For each column, it's either a constant (calculated once), an aggregate column (calculated for each group), or a group column. Since 'value'
is in the GROUP BY
and 'Value'
is equal to 'value'
, these are both mapped to the group 'value'
We can see this behaviour too when grouping by individual columns:
SELECT
id,
'value',
'Value'
FROM
test
GROUP BY
id
No 'value' in the GROUP BY clause, parsed as expressions
id | Expr1001 | Expr1002 |
---|---|---|
4711 | value | Value |
SELECT
id,
'value',
'Value'
FROM
test
GROUP BY
id, 'valuE'
'value'
and 'valuE'
are equal, thus Expr1001 is a group column 'valuE
, same goes for 'Value'
id | Expr1001 | Expr1002 |
---|---|---|
4711 | valuE | valuE |
The string from the GROUP BY
clause is used, even though neither strings use that capitalization.

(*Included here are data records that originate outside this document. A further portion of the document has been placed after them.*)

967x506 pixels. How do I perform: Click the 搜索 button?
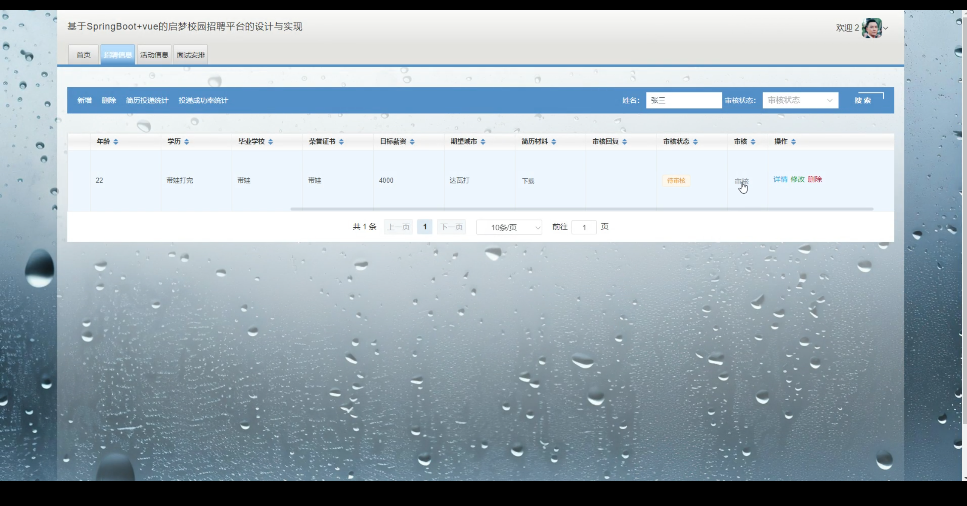[863, 100]
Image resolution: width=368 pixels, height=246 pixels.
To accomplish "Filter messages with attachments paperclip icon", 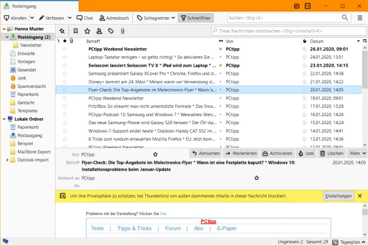I will pyautogui.click(x=122, y=30).
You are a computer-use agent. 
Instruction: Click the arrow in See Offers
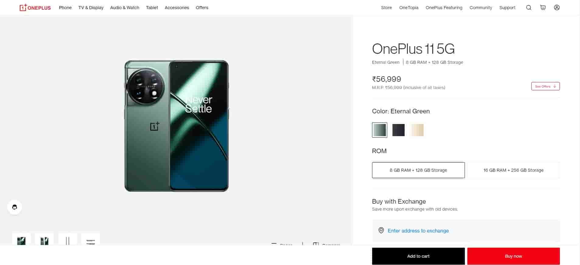point(554,86)
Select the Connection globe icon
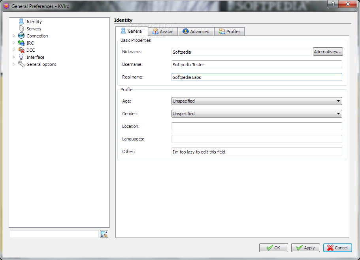 (21, 36)
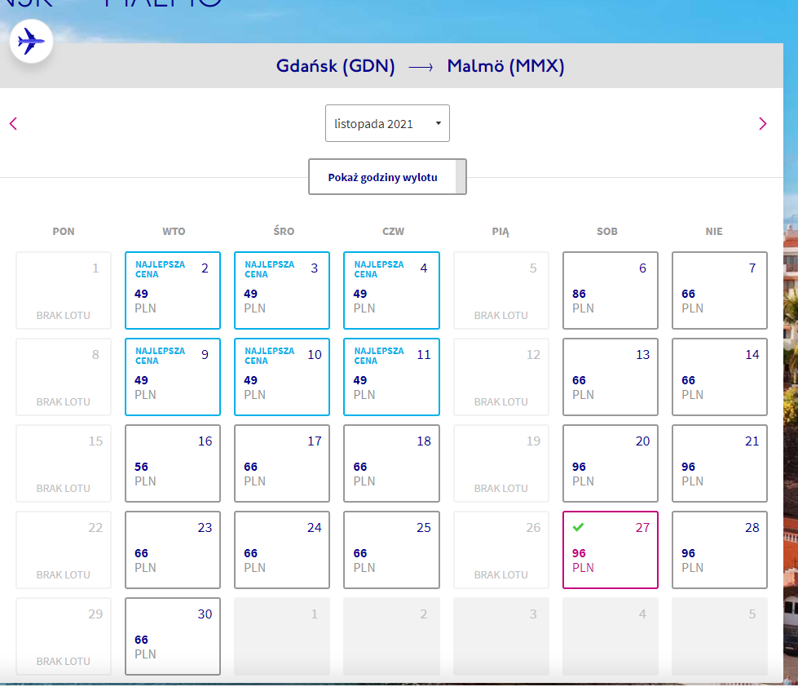Select November 28 flight at 96 PLN
This screenshot has height=687, width=798.
(x=720, y=550)
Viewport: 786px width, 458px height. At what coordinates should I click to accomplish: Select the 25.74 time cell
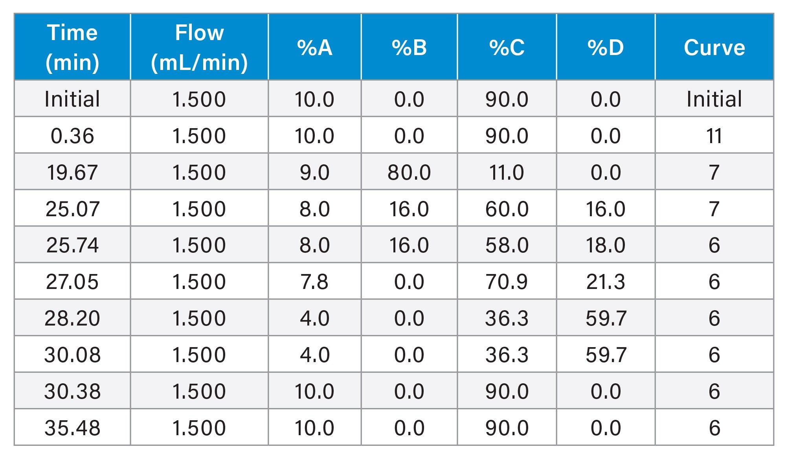point(72,245)
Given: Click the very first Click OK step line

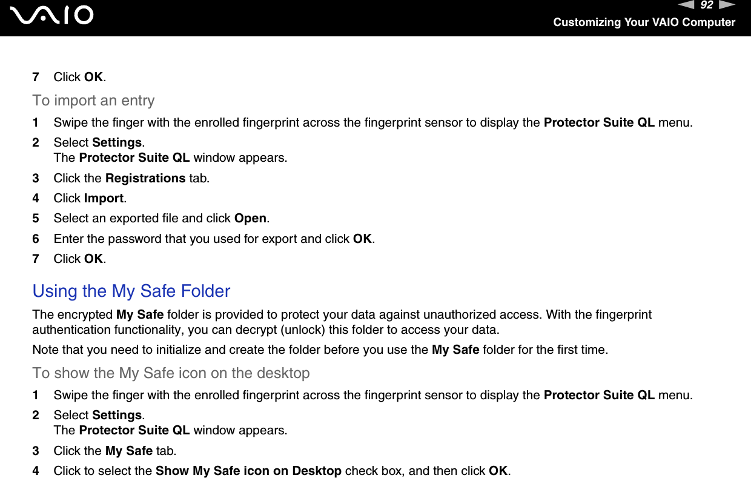Looking at the screenshot, I should [79, 77].
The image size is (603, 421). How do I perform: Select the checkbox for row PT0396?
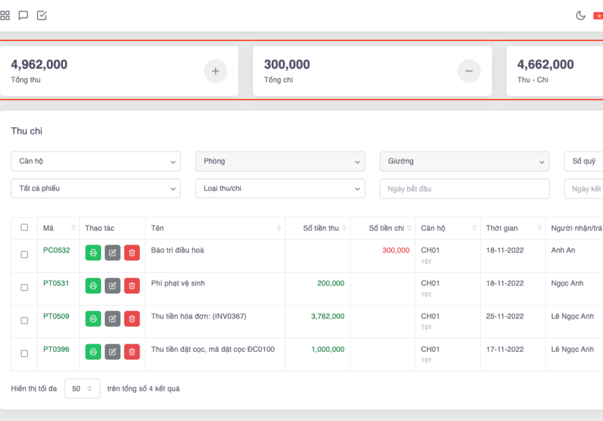24,354
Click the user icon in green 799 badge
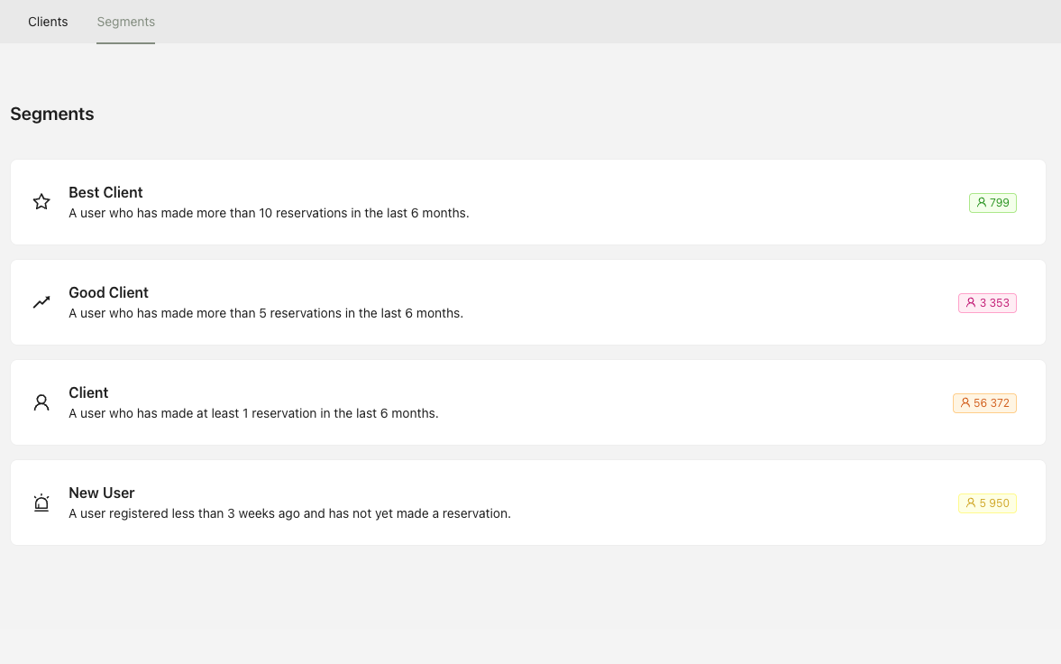 [982, 203]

As far as I know, this behaviour is not documented, however. What is documented is that capitalization is ignored when evaluating groups, e.g. you can do SELECT ID, MAX(SomeColumn) FROM MyTable GROUP BY id
and Access doesn't complain that there's no ID
column in the GROUP BY
clause, but it's weird this applies to constants and DISTINCT
as well. The obvious workaround is: don't group by constants, use GROUP BY
instead of DISTINCT
when you have a SELECT
clause with constants.
If we compare this behaviour to T-SQL, it doesn't allow constants in the GROUP BY
part, and thus doesn't experience this behavior. GROUP BY id, 'valuE'
is not valid T-SQL.